The actin cytoskeleton plays a variety of roles in eukaryotic cell physiology, ranging from cell polarity and migration to cytokinesis. Key to the function of the actin cytoskeleton is the mechanisms that control its assembly, stability, and turnover. Through genetic analyses in S. pombe, we found that, myo2-S1 (myo2-G515D), a myosin II mutant allele, was capable of rescuing lethality caused by partial defects in actin nucleation / stability caused, for example, through compromised function of the actin-binding protein Cdc3-profilin. The mutation in myo2-S1 affects the activation loop of Myosin II, which is involved in physical interaction with subdomain 1 of actin and in stimulating the ATPase activity of Myosin. Consistently, actomyosin rings in myo2-S1 cell ghosts were unstable and severely compromised in contraction upon ATP addition. These studies strongly suggest a role for Myo2 in actin cytoskeletal disassembly and turnover in vivo, and that compromise of this activity leads to genetic suppression of mutants defective in actin filament assembly / stability at the division site.
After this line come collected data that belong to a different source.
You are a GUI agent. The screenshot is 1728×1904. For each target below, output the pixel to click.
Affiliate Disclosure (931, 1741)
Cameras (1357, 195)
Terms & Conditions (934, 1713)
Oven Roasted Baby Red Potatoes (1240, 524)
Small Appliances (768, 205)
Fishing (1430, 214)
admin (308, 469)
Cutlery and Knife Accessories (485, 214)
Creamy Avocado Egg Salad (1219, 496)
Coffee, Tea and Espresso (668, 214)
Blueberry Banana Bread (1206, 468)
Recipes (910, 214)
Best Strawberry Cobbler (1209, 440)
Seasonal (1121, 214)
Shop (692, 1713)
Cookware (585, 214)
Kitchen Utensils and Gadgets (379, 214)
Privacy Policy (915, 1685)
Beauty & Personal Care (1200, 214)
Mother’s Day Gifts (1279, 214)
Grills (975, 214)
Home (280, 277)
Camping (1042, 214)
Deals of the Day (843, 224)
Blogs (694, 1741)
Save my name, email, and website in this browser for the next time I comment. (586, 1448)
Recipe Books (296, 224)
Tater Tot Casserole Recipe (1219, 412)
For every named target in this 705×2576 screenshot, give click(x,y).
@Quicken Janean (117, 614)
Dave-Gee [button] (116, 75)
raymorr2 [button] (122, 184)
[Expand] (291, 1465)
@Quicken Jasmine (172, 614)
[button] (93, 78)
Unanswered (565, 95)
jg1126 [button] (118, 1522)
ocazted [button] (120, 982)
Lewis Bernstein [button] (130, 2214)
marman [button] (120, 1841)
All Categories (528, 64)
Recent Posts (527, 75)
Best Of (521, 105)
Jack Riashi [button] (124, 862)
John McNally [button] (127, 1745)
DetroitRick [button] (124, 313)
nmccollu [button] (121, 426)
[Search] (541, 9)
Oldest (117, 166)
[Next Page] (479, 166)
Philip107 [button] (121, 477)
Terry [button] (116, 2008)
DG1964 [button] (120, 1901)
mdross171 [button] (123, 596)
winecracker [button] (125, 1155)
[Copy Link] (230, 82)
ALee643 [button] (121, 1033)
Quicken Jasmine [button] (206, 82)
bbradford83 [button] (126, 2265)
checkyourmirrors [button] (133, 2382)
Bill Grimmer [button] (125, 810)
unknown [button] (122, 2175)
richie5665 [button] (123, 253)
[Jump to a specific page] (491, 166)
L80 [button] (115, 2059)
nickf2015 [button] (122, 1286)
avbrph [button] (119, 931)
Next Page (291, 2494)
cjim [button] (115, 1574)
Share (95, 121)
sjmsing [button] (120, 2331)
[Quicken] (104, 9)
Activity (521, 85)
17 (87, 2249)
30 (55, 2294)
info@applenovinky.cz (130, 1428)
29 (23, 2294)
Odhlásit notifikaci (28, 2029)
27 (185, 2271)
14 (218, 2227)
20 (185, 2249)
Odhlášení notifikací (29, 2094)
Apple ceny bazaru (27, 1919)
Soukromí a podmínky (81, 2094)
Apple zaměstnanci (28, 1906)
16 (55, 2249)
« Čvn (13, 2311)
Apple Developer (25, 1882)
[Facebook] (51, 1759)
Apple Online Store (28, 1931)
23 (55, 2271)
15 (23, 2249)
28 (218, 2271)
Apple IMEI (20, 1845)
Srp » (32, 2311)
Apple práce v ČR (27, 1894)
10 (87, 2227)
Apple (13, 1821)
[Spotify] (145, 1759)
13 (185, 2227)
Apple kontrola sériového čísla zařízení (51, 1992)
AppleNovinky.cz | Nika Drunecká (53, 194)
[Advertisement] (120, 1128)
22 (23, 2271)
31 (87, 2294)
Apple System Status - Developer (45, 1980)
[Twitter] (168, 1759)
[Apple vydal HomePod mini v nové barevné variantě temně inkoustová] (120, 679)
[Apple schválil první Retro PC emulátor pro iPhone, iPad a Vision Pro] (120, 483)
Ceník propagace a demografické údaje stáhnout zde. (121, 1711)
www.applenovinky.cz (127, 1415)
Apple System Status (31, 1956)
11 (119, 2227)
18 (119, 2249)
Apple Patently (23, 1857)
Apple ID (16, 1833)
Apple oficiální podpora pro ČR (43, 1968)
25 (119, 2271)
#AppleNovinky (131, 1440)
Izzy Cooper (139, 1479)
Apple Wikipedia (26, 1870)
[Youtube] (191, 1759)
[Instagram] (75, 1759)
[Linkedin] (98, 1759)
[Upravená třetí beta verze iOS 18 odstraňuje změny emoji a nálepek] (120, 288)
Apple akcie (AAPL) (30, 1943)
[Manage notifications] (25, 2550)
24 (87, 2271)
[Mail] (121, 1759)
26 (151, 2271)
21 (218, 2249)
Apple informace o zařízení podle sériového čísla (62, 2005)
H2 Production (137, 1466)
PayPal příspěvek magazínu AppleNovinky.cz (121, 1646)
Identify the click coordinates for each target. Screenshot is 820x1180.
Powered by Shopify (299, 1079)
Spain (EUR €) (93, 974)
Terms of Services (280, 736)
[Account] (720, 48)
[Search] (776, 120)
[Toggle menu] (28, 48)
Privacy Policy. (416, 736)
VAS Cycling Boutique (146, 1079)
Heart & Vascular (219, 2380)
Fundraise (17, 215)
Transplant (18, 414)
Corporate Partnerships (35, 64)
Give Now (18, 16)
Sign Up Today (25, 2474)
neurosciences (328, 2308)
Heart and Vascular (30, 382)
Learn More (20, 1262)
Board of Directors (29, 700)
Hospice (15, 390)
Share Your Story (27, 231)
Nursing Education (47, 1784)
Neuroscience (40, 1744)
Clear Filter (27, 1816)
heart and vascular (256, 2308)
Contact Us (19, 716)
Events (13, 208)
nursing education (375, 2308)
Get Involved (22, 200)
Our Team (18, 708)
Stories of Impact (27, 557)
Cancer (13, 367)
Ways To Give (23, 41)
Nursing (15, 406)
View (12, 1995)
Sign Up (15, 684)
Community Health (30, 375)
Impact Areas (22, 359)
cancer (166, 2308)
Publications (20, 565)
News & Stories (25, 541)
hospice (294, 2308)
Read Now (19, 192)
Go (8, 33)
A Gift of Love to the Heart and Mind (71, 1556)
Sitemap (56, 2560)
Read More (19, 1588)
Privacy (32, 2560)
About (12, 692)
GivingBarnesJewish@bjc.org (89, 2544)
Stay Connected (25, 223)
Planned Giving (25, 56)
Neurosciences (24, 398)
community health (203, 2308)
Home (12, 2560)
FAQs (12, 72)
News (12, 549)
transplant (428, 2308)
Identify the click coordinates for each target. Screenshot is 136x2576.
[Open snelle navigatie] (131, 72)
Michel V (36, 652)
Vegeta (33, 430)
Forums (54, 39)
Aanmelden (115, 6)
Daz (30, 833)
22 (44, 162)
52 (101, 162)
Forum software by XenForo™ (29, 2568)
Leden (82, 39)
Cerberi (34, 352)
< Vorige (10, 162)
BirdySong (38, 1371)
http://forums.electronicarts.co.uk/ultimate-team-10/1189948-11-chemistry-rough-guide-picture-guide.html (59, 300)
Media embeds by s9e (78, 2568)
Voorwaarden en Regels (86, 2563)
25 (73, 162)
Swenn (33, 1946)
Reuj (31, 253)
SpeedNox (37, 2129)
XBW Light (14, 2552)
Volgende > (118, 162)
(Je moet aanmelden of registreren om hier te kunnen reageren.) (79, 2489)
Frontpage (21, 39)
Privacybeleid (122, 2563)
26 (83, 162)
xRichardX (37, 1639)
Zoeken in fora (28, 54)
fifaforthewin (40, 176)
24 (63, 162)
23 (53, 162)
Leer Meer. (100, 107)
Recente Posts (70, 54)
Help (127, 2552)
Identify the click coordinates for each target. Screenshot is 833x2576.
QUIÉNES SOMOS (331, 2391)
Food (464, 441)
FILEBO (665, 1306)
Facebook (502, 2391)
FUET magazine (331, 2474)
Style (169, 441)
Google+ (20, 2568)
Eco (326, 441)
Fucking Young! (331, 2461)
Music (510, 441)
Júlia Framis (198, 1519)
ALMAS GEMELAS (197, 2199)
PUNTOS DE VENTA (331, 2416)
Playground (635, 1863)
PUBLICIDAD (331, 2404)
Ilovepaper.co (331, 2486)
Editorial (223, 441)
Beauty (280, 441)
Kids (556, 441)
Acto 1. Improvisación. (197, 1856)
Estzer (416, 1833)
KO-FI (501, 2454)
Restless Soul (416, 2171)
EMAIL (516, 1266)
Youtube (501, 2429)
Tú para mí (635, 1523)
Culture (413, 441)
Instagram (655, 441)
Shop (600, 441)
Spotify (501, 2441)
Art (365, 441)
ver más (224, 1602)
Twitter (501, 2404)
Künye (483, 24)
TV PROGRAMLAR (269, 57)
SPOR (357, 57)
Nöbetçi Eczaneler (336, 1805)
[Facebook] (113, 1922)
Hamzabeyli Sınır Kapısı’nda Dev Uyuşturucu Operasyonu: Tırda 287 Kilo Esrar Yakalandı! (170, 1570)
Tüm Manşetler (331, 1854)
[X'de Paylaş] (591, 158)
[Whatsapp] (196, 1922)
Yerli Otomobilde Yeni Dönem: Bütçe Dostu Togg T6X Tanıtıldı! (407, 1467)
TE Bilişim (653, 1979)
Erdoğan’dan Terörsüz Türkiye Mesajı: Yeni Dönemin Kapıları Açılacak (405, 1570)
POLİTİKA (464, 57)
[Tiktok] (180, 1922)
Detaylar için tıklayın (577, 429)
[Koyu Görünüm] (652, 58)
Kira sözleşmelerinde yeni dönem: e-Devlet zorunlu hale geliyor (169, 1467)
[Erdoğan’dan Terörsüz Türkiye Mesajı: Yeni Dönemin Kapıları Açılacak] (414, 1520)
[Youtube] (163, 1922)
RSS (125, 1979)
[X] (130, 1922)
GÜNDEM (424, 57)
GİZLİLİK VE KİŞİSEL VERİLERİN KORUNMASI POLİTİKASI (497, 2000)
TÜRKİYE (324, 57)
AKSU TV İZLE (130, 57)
肌动蛋白的细胞骨架在真核细胞生理学中起多种作用，范围从细胞极性和迁移到胞质分裂。肌动蛋白细胞骨架功能的关键是控制其组装，稳定性和周转的机制。通过对粟酒裂殖酵母的遗传分析，我们发现，肌球蛋白II突变体等位基因myo2 -S1（myo2 -G515D）能够挽救因肌动蛋白成核/稳定性的部分缺陷（例如，通过破坏蛋白的功能而引起）所致的杀伤力。肌动蛋白结合蛋白Cdc3-profilin。myo2中的突变-S1影响肌球蛋白II的激活环，后者与肌动蛋白的亚结构域1发生物理相互作用并刺激肌球蛋白的ATPase活性。一致地，肌球蛋白S环在myo2 -S1细胞幽灵中不稳定，并且在添加ATP后收缩中受到严重损害。这些研究强烈暗示了Myo2在体内肌动蛋白细胞骨架的分解和更新中的作用，并且这种活性的损害导致遗传抑制肌动蛋白丝组装/分裂位点稳定性的突变体。